The Long Shotby Douglas Quenqua Published Winter 2011-12
Aiming at cancer’s source
From the nearly floor-to-ceiling windows in his new twelfth-floor office, Stockwell can look out on both Chandler Hall and the Sherman Fairchild Center, where he previously maintained separate chemistry and biology labs. The University conceived of the Northwest Corner Building precisely for researchers like Stockwell: those who work outside the normal confines of academic disciplines, at the nexus of chemistry, engineering, biology, and physics.
“Real-world problems are not simply biology problems or chemistry problems,” Stockwell says. “If you want to understand the physical forces that act upon molecules within human cells, or the electrical properties of single molecules, you need to bring together different types of researchers. Targeting an undruggable protein is this type of complex problem.”
Stockwell’s new laboratory is a bright, open space that is designed for collaboration. On one side, the room connects with the laboratory of Virginia Cornish ’91CC, a chemistry professor who creates artificial cellular pathways as a means of studying disease mechanisms.
“Virginia is also at the chemistry-biology interface,” Stockwell says. “So we put in a shared space between our labs.”
In his laboratory, Stockwell is now trying to find a drug to bind to the Ras protein, which is implicated in about 90 percent of all pancreatic cancers and 50 percent of colon and lung cancers. Its job is to regulate cell growth in the body, which it does by toggling between “on” and “off” positions. When Ras is on, it’s instructing cells to divide; when it’s off, it’s telling them to stop. When Ras is healthy, it’s constantly fluctuating between these two positions.
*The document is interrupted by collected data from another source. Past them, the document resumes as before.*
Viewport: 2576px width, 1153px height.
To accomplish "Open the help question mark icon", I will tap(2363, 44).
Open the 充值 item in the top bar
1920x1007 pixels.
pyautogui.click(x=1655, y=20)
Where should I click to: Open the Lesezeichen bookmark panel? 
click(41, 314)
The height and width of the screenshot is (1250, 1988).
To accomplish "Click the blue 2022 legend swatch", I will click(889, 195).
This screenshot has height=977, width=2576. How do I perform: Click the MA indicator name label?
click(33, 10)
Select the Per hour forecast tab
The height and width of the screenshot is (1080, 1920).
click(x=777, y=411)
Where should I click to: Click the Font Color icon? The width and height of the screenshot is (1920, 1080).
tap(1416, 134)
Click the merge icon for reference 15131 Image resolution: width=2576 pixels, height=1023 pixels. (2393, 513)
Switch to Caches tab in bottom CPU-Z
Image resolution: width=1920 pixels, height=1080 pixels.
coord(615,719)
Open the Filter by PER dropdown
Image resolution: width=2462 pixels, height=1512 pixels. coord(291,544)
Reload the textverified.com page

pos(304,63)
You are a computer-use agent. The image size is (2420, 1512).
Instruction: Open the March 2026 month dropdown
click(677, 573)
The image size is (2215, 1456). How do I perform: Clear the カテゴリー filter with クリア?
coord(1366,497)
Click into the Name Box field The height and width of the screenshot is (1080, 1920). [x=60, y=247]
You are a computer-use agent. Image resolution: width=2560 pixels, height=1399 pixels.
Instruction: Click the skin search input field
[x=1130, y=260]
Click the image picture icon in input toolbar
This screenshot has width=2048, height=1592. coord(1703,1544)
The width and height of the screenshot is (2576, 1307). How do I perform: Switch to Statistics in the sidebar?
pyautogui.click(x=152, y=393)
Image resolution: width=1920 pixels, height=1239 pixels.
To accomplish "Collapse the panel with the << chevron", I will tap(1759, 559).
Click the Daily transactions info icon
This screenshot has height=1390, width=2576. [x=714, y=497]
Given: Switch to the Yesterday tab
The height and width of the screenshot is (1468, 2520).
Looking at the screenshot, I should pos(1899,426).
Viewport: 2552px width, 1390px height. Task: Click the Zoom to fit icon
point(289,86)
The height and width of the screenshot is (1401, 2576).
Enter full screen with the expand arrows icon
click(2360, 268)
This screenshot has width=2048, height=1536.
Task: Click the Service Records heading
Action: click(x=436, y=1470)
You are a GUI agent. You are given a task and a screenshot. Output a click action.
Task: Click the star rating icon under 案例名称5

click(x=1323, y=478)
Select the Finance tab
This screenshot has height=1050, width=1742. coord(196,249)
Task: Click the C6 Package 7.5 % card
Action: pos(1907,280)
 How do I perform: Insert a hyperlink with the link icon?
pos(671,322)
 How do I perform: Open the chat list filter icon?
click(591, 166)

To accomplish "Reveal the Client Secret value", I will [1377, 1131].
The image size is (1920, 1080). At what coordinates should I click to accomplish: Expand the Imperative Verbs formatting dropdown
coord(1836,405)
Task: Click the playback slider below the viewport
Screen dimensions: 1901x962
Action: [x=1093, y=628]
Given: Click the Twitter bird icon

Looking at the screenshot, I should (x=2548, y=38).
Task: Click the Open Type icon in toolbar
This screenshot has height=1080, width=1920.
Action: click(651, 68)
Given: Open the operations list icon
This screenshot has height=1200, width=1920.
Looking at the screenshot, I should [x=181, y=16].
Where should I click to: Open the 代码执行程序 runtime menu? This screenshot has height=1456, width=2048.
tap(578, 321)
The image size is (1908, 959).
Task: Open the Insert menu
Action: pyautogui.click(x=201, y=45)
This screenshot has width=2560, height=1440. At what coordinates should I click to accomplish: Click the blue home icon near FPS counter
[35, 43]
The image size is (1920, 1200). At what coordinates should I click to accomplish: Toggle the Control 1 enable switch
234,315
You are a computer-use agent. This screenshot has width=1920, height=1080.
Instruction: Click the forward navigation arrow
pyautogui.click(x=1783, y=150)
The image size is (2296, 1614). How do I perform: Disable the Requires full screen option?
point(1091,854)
But when Ras breaks down — often as a result of a genetic mutation triggered by carcinogens — it tends to get stuck in the “on” position. The result is runaway cell growth, leading to tumors.
If researchers could find a way to shut down mutant Ras proteins, they might prevent some types of cancer. Scientists have long focused on the Ras protein, and many have tried to find a molecule to dismantle it, but, so far, they have produced nothing. To many scientists, Ras is just one more undruggable protein.
Stockwell isn’t so sure. As in his experience with TGF-beta in graduate school, he believes that finding the right molecule to bind with Ras is primarily a matter of working with better molecules. And he has devised a way to design his own high-quality molecular candidates: he uses sophisticated computer models to synthesize molecules that are physically similar to natural molecules previously shown to have cancer-fighting qualities.
“The molecules we’re designing are based on the physical architectures of two naturally occurring molecules, one of which is found in chocolate and soy beans, the other in certain types of fungi,” Stockwell says. “A few years ago, my laboratory discovered that these two molecules will sometimes kill cancer cells that contain mutant Ras. So we’ve been synthesizing millions of compounds that are slight variations of these natural molecules, with the goal of creating a new molecule that’s perfect for latching onto the mutant Ras and disrupting it. This could enable us to treat many types of cancer, with few side effects.”
Although Stockwell’s approach is more strategic than the conventional method of throwing countless low-quality molecules at proteins to see if any will stick, he still believes that finding the right molecule requires testing many of them. The result is an emphasis on both quality and quantity.
“Our initial results are exciting,” says Stockwell. “We’ve identified some drug candidates that have real potential for locking into Ras. We need to do further experiments, but I’m optimistic we’re going to solve this.”